Op 10 maart 2023 heeft de voorzieningenrechter van de Rechtbank Zeeland-West-Brabant uitspraak gedaan in een zaak tussen [naam verzoekster] B.V. en het college van burgemeester en wethouders van de gemeente Schouwen-Duiveland. Verzoekster had bezwaar gemaakt tegen een besluit van 24 november 2022, waarin een omgevingsvergunning werd verleend voor de verlenging van een tijdelijke vergunning voor een mast. Verzoekster verzocht de voorzieningenrechter om een voorlopige voorziening te treffen, waarbij zij bezwaar maakte tegen de duur van de tijdelijke verlenging van de vergunning. De gemachtigde van verzoekster gaf aan dat het verzoek om voorlopige voorziening zou worden ingetrokken als het college een herstelbesluit zou nemen met een maximale duur van 6 maanden.
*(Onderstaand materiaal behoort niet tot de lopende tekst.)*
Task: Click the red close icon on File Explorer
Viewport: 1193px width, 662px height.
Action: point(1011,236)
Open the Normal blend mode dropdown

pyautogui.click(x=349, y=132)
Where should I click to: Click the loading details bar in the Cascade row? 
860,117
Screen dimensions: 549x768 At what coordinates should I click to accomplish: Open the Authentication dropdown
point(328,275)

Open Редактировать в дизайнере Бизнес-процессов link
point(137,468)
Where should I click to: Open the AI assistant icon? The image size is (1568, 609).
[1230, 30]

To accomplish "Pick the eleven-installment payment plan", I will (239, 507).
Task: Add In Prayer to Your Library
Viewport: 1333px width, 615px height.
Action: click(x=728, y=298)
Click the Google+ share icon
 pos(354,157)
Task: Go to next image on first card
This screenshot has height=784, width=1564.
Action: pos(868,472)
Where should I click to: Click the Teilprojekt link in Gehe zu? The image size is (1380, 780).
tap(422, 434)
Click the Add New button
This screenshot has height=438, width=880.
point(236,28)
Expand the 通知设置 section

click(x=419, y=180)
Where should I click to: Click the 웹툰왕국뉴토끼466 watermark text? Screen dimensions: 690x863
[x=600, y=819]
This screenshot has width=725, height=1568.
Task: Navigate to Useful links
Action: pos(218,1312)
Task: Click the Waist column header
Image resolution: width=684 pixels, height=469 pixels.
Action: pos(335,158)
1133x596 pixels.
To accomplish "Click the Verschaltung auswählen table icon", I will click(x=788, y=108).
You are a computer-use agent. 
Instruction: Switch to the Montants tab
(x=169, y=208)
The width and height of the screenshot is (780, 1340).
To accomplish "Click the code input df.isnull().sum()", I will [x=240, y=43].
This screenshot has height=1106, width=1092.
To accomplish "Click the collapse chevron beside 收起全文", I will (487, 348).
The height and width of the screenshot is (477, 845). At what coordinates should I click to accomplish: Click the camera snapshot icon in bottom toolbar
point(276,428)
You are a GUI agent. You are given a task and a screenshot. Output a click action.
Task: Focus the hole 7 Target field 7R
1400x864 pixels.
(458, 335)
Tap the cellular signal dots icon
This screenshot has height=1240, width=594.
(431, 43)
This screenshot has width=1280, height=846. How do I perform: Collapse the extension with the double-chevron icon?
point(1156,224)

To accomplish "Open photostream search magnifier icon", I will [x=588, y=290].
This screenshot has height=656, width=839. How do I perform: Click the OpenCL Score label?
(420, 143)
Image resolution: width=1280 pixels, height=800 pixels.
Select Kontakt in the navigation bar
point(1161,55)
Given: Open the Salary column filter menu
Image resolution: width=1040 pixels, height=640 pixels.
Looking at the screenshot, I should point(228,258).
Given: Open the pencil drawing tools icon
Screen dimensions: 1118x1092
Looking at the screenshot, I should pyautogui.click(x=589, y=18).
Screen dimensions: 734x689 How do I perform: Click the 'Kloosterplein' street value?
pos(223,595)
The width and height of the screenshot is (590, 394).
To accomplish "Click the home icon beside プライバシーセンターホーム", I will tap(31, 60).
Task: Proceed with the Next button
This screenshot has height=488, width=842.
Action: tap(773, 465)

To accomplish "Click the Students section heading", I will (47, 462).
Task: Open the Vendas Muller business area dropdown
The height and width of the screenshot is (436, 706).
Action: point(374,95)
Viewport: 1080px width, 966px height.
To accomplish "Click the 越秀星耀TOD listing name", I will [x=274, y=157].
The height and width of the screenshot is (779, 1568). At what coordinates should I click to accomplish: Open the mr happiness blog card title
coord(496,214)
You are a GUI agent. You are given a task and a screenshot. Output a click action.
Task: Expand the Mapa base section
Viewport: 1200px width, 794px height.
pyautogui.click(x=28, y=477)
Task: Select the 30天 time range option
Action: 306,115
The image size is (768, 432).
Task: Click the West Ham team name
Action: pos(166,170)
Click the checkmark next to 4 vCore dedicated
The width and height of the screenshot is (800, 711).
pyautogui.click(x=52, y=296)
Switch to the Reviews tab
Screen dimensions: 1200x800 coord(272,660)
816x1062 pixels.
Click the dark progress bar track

Naar aanleiding van dit verzoek heeft het college telefonisch aan de rechtbank medegedeeld dat een herstelbesluit zou volgen, waarin de duur van de tijdelijke vergunning op 6 maanden zou worden vastgesteld. Op 13 februari 2023 heeft verzoekster het verzoek om voorlopige voorziening ingetrokken, maar verzocht om het college te veroordelen in de proceskosten. Het college kreeg de gelegenheid om hierop te reageren, maar de rechtbank ontving geen reactie.
De voorzieningenrechter heeft op basis van de Algemene wet bestuursrecht (Awb) zonder zitting uitspraak gedaan op het verzoek om proceskostenveroordeling. De rechtbank oordeelde dat het college tegemoet was gekomen aan het verzoek om voorlopige voorziening en heeft het verzoek als kennelijk gegrond toegewezen. Het college werd veroordeeld in de proceskosten van verzoekster, vastgesteld op € 837,- voor rechtsbijstand, en moest ook het griffierecht van € 365,- vergoeden. De uitspraak is gedaan door mr. R.P. Broeders, in aanwezigheid van griffier mr. N. van Asten, en is openbaar uitgesproken op 10 maart 2023.